_Exercise prompt_
Using the entries that follow, report the number of lines that include the string "chevron", without any other text.

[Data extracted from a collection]
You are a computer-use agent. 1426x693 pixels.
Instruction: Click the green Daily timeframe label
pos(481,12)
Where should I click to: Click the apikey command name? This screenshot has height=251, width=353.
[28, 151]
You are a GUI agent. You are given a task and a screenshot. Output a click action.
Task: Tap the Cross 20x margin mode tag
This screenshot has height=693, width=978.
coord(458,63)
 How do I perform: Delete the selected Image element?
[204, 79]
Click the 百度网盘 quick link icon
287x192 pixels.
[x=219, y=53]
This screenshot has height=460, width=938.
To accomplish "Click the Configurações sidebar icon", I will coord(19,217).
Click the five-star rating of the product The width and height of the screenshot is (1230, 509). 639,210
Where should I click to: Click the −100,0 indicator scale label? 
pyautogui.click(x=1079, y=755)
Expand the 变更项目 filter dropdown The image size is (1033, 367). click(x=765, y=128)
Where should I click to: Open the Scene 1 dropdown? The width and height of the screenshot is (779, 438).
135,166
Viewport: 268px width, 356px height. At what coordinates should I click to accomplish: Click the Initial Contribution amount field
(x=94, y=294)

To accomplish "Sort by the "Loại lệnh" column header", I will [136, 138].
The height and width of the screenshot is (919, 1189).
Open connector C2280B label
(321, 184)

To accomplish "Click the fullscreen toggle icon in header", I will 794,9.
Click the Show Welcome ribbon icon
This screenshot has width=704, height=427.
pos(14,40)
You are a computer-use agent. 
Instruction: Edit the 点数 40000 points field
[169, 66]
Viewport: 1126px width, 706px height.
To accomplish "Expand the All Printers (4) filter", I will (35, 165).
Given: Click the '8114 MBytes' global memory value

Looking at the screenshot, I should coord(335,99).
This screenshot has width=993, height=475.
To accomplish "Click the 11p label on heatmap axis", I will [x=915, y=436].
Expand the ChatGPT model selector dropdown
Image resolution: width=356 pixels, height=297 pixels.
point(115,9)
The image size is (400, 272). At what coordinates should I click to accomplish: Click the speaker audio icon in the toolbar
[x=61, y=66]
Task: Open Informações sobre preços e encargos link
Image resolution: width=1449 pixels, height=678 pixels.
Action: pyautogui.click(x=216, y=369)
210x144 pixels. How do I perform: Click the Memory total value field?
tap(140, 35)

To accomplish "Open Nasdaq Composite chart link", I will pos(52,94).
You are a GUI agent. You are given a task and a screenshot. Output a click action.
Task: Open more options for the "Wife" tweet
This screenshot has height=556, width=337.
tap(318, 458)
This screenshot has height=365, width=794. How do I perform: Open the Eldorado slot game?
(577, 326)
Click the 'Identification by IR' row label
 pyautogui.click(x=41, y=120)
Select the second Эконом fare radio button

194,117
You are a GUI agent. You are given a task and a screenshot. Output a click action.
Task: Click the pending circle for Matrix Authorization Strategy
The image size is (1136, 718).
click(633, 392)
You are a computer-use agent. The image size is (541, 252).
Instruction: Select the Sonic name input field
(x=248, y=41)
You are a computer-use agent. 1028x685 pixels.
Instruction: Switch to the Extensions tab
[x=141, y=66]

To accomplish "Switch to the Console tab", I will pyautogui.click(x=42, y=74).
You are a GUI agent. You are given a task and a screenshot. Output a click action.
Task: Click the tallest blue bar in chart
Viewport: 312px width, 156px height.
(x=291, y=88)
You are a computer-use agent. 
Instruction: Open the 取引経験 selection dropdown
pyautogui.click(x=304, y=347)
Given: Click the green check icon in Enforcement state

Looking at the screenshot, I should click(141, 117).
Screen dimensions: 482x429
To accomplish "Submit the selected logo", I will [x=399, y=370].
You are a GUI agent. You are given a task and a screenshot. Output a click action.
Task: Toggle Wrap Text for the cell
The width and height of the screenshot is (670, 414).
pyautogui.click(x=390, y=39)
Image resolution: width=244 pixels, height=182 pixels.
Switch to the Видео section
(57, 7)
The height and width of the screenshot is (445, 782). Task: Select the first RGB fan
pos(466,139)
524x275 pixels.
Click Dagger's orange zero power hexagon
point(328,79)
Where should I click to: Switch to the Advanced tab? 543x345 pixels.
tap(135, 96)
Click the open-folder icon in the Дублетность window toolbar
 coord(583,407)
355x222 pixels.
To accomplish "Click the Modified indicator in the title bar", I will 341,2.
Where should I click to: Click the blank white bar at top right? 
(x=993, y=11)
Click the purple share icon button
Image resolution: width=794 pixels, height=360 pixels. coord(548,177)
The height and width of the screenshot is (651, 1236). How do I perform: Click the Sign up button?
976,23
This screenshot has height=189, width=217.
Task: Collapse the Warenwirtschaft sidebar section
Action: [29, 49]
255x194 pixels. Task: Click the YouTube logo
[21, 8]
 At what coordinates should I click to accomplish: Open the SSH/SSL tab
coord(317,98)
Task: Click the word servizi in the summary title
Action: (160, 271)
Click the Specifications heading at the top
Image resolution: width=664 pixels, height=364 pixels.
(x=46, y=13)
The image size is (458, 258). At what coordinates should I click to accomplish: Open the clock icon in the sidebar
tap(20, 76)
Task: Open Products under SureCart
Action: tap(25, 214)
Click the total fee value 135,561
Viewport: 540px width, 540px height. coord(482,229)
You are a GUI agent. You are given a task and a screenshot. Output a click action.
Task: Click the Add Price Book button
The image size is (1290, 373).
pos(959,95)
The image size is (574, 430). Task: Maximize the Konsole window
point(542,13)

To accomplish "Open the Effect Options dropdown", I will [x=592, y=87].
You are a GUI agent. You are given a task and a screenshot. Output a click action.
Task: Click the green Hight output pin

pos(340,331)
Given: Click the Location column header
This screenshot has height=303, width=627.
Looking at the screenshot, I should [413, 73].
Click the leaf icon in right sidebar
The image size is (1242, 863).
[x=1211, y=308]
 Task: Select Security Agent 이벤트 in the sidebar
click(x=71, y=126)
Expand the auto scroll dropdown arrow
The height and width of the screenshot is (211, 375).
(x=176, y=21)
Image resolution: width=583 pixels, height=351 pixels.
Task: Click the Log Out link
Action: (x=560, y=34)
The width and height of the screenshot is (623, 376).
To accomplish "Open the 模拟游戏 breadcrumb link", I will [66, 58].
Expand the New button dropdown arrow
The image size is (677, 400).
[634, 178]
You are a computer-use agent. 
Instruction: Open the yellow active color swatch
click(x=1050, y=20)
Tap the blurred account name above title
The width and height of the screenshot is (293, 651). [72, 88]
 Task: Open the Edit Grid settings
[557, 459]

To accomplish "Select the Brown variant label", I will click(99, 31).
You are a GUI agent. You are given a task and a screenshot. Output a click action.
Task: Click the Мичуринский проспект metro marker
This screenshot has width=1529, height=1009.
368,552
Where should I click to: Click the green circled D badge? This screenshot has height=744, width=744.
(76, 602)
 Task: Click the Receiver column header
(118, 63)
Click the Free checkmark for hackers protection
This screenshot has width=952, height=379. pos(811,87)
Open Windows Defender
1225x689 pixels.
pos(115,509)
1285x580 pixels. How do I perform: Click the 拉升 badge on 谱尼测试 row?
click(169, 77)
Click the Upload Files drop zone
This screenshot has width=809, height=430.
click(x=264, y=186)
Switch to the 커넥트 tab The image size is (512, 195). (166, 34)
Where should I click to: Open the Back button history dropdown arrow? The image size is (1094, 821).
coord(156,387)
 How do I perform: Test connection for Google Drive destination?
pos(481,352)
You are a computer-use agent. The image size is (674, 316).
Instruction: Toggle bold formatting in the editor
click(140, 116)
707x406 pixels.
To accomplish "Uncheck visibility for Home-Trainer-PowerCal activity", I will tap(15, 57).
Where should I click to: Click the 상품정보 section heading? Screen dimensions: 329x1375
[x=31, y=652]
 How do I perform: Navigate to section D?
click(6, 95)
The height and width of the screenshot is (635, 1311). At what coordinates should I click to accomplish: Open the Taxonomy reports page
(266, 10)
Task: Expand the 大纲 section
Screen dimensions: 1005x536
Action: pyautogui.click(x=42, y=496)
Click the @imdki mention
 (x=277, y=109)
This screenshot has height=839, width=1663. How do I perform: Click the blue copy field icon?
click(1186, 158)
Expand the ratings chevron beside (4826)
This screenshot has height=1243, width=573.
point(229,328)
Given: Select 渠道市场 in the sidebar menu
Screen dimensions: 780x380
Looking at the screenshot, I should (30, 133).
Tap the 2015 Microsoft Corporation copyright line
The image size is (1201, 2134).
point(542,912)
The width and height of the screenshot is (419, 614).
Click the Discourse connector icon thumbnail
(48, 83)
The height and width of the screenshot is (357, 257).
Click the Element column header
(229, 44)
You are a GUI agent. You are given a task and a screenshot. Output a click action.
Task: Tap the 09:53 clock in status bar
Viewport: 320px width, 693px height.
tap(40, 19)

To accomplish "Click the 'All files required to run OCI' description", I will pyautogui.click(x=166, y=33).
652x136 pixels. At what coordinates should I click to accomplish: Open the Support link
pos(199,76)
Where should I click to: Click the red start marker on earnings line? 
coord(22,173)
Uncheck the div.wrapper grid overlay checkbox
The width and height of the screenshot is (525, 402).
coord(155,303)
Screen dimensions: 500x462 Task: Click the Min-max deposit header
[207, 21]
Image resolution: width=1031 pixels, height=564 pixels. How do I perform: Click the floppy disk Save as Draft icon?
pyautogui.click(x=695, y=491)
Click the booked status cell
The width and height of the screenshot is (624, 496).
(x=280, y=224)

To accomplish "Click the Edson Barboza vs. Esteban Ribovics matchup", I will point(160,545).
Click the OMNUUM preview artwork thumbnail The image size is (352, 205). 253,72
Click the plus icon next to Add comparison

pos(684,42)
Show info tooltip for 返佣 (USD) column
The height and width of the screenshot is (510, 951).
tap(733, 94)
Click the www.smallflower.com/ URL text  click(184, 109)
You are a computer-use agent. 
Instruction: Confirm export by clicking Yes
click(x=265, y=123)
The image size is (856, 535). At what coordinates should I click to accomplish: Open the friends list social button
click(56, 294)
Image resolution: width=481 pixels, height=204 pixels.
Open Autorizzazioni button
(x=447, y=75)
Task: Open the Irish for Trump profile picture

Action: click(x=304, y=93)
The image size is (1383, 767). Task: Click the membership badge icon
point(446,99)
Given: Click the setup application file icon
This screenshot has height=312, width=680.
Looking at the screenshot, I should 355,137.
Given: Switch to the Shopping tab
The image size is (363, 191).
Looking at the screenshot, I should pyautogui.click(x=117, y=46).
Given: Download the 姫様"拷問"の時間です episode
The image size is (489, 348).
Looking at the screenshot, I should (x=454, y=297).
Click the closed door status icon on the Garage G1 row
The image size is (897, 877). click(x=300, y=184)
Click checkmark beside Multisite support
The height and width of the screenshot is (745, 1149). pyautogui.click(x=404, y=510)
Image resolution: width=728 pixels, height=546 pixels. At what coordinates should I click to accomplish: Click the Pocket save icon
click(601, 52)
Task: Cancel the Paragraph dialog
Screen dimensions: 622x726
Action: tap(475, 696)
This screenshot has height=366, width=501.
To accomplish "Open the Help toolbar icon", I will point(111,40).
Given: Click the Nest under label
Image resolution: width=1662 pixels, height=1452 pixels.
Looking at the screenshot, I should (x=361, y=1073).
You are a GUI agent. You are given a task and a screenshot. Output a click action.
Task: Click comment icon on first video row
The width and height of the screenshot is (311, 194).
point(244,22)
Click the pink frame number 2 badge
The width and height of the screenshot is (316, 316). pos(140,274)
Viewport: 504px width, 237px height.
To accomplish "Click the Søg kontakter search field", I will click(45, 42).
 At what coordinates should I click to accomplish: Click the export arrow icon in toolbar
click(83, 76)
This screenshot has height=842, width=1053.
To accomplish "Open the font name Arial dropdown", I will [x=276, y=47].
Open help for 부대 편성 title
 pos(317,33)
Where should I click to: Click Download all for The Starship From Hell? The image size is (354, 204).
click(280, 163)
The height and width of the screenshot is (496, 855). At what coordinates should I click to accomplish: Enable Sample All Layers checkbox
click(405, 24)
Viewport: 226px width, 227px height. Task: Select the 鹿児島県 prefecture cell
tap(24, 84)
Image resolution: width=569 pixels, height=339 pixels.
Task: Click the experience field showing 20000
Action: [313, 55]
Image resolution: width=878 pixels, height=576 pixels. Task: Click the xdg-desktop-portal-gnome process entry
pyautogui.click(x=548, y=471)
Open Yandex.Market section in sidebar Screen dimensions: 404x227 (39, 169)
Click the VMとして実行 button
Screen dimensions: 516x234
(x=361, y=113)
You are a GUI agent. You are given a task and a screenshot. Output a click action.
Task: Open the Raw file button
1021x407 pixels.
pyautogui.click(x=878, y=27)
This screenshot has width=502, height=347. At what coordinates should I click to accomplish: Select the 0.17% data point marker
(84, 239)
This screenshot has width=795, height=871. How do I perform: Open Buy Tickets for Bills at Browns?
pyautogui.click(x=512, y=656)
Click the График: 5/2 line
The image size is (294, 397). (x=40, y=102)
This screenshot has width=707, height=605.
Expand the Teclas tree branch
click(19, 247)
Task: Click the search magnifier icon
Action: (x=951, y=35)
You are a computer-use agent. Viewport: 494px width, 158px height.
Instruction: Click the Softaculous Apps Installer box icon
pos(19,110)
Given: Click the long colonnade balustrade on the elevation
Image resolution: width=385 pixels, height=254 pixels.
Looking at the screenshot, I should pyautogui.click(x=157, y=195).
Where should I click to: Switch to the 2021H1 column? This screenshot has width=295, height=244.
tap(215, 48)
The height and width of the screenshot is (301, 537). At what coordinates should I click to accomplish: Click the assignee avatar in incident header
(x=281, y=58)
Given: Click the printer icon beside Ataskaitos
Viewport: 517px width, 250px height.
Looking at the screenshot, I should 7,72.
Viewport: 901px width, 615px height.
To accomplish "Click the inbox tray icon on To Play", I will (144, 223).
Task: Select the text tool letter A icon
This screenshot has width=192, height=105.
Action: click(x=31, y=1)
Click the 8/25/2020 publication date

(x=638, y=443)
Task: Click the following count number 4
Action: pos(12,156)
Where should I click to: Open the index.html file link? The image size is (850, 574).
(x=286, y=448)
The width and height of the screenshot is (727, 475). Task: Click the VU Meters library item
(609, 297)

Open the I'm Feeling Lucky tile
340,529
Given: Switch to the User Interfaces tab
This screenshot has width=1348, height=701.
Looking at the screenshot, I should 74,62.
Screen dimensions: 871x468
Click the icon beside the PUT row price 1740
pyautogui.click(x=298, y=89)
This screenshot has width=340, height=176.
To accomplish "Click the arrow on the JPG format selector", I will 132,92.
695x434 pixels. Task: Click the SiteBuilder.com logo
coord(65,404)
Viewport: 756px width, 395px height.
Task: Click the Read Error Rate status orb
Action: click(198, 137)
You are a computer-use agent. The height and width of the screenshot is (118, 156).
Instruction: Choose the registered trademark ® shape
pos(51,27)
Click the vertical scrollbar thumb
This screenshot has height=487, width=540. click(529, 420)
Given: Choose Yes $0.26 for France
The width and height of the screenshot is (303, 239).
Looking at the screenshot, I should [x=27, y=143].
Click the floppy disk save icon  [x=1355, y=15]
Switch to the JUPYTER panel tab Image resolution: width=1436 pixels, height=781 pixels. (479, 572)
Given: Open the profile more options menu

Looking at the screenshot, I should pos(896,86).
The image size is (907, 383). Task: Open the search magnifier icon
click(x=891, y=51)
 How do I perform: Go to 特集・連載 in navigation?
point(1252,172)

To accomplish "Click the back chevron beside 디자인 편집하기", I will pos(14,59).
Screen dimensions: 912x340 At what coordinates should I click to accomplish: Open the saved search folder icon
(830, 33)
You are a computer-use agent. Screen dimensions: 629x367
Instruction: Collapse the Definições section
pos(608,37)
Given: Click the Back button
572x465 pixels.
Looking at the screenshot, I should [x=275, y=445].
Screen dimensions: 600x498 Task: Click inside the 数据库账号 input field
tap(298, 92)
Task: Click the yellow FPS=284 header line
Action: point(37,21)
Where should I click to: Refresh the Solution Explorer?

_Answer area_
2